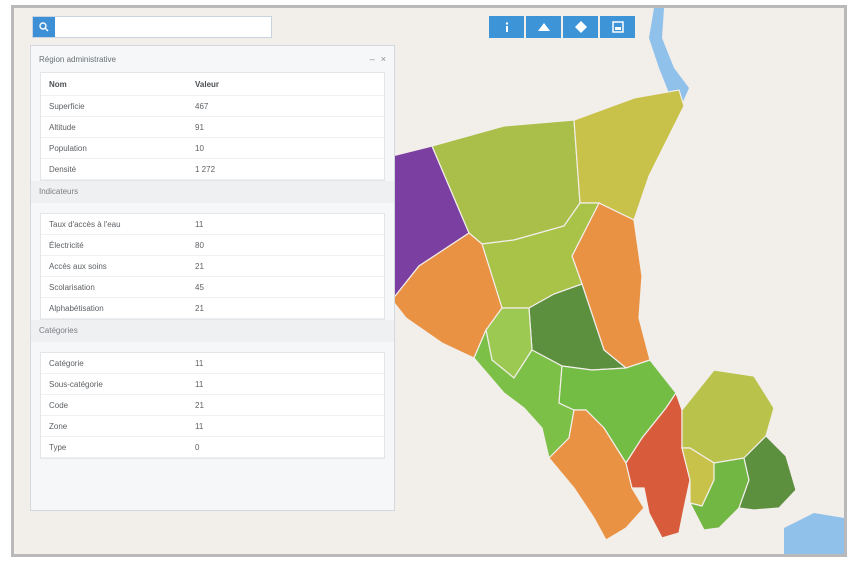 The width and height of the screenshot is (851, 564). What do you see at coordinates (212, 246) in the screenshot?
I see `table-row: Électricité 80` at bounding box center [212, 246].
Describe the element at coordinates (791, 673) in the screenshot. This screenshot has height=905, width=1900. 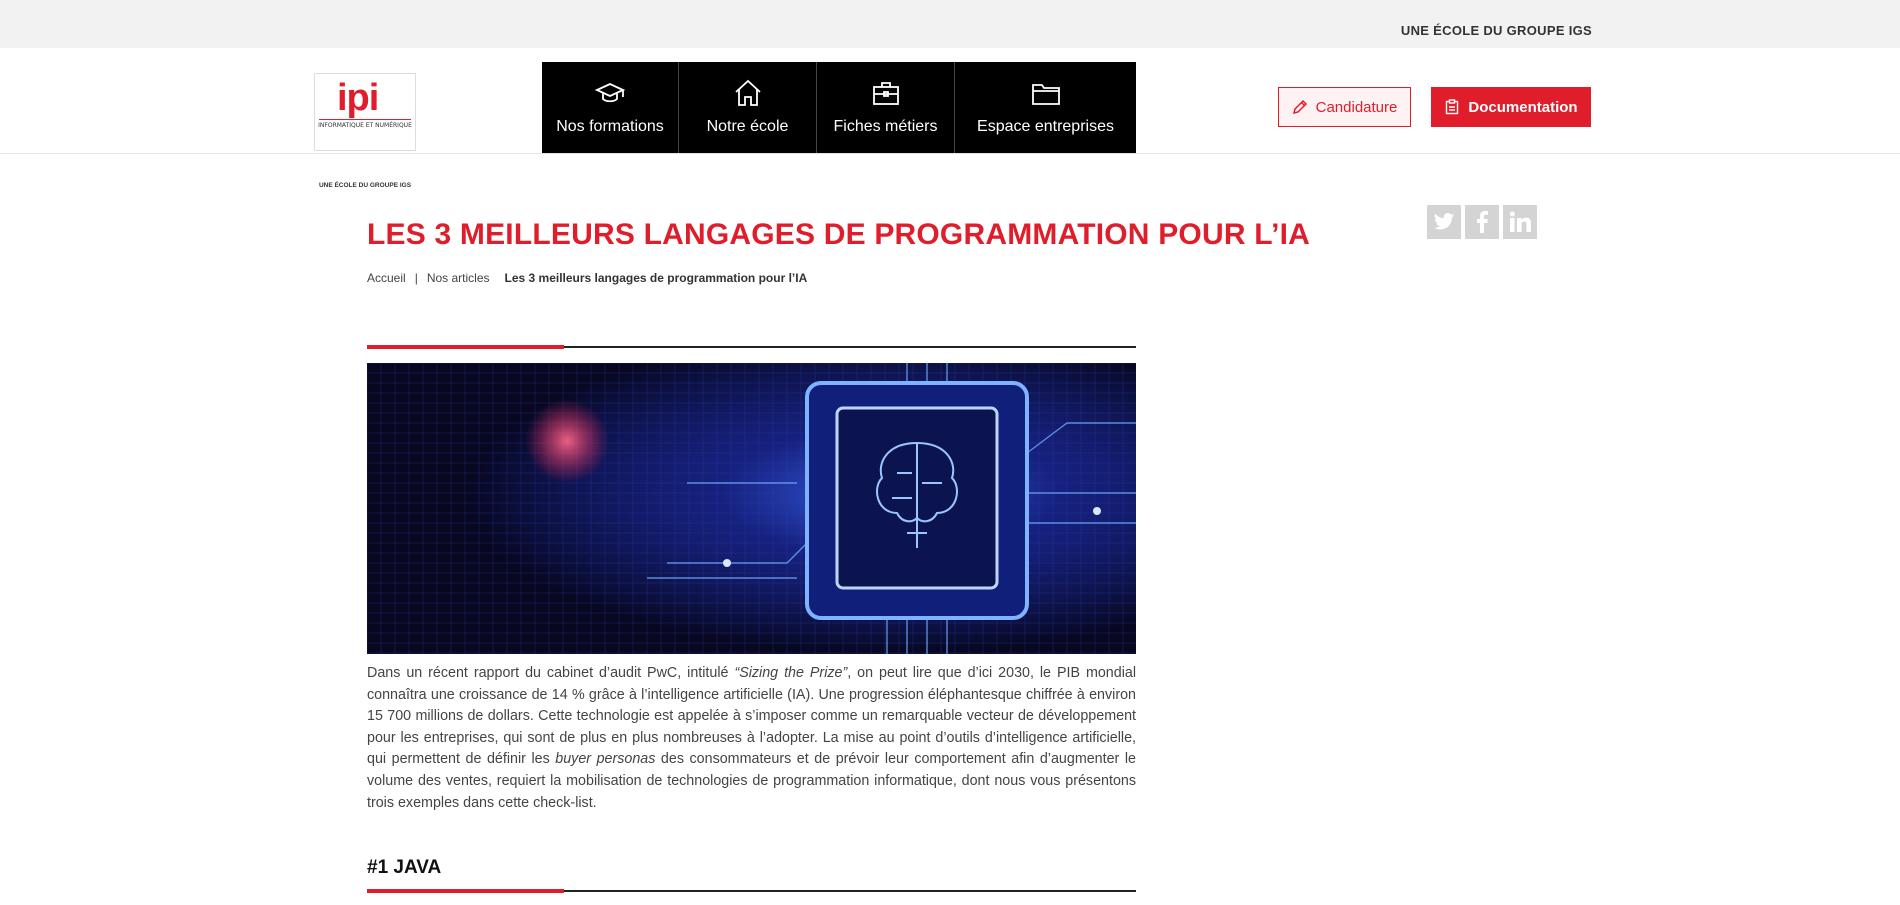
I see `intro-emphasis-1: “Sizing the Prize”` at that location.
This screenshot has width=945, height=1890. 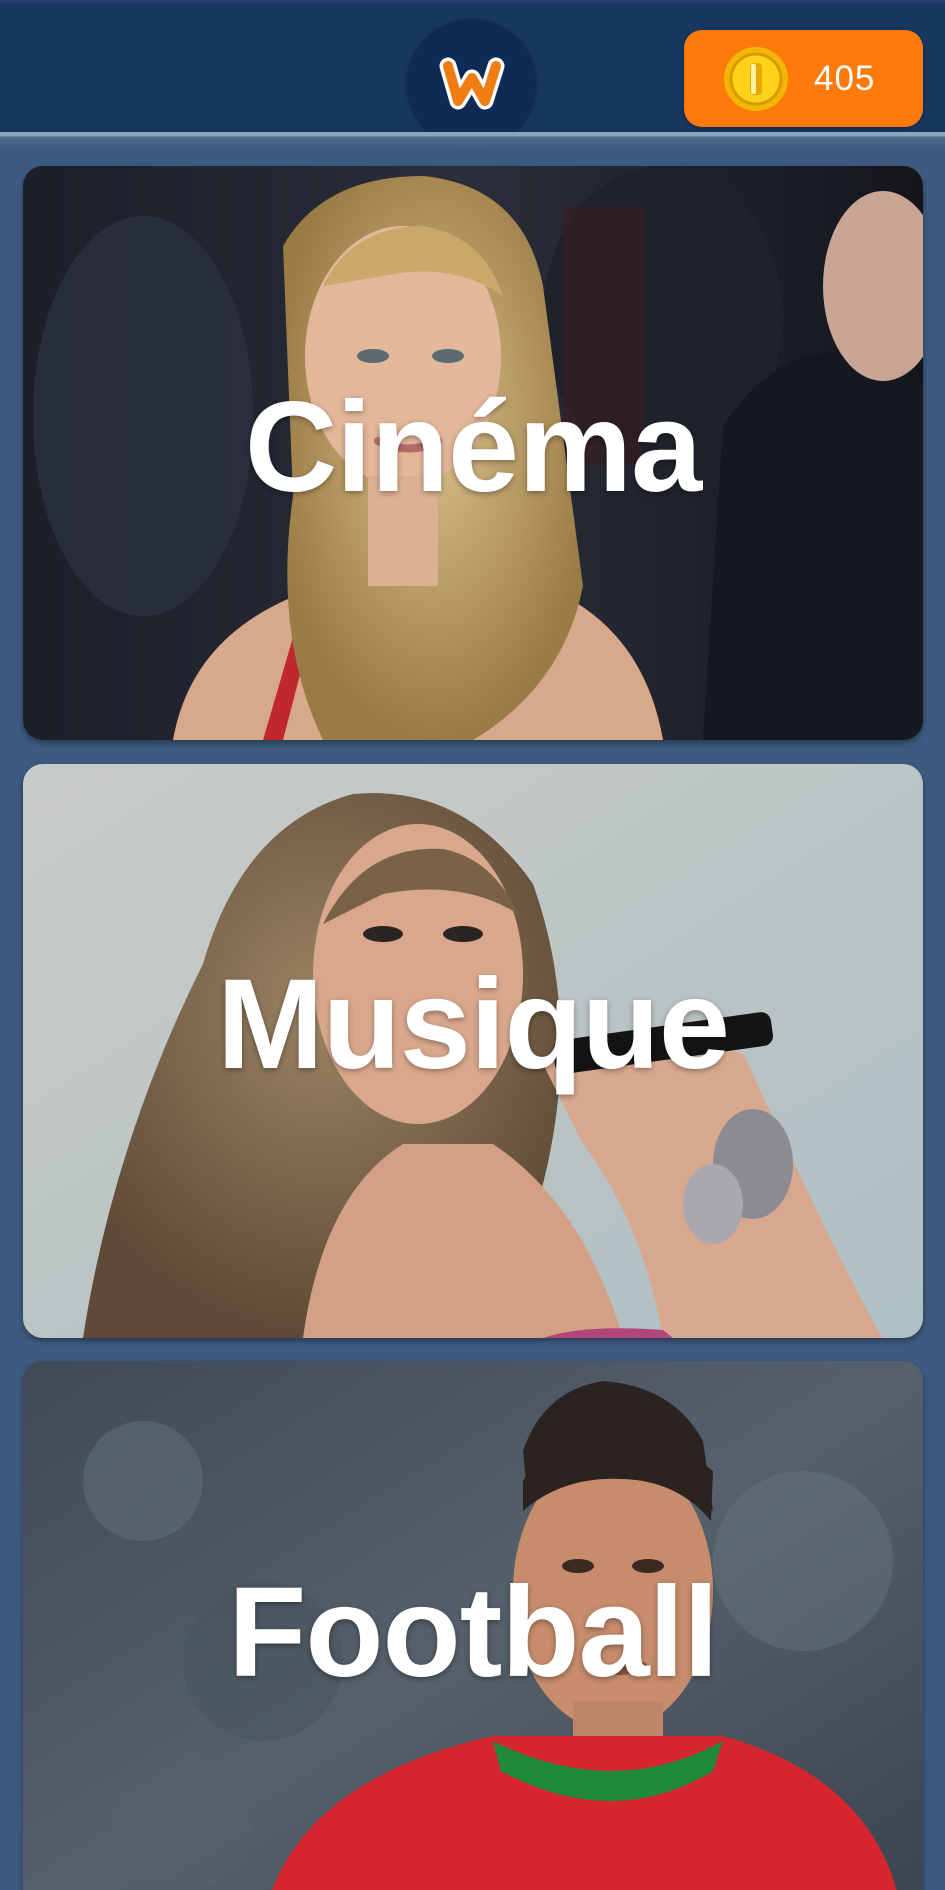 What do you see at coordinates (804, 78) in the screenshot?
I see `coin-balance-badge: 405` at bounding box center [804, 78].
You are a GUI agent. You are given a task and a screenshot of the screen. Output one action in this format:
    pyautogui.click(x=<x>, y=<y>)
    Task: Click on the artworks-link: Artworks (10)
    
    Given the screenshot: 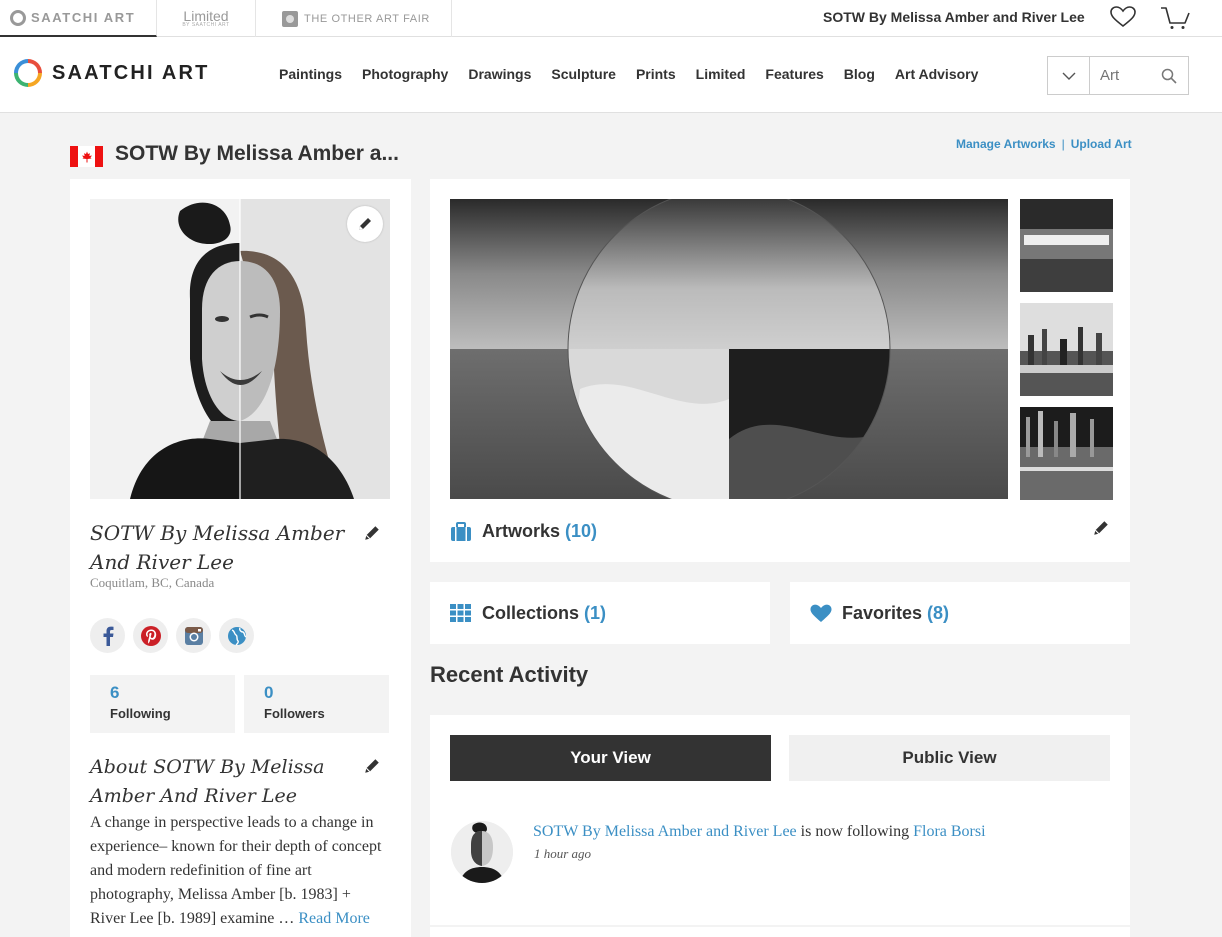 What is the action you would take?
    pyautogui.click(x=524, y=532)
◇ ◇ ◇ ◇
Turn the stretch of the records from the line containing "Describe the element" through the line containing "at that location." into a Markdown table with the columns Row and Line, one numbered row per line and no rows for blank lines. Leave the pictures out of the table.

| Row | Line |
|---|---|
| 1 | Describe the element at coordinates (791, 673) in the screenshot. This screenshot has height=905, width=1900.  |
| 2 | I see `intro-emphasis-1: “Sizing the Prize”` at that location. |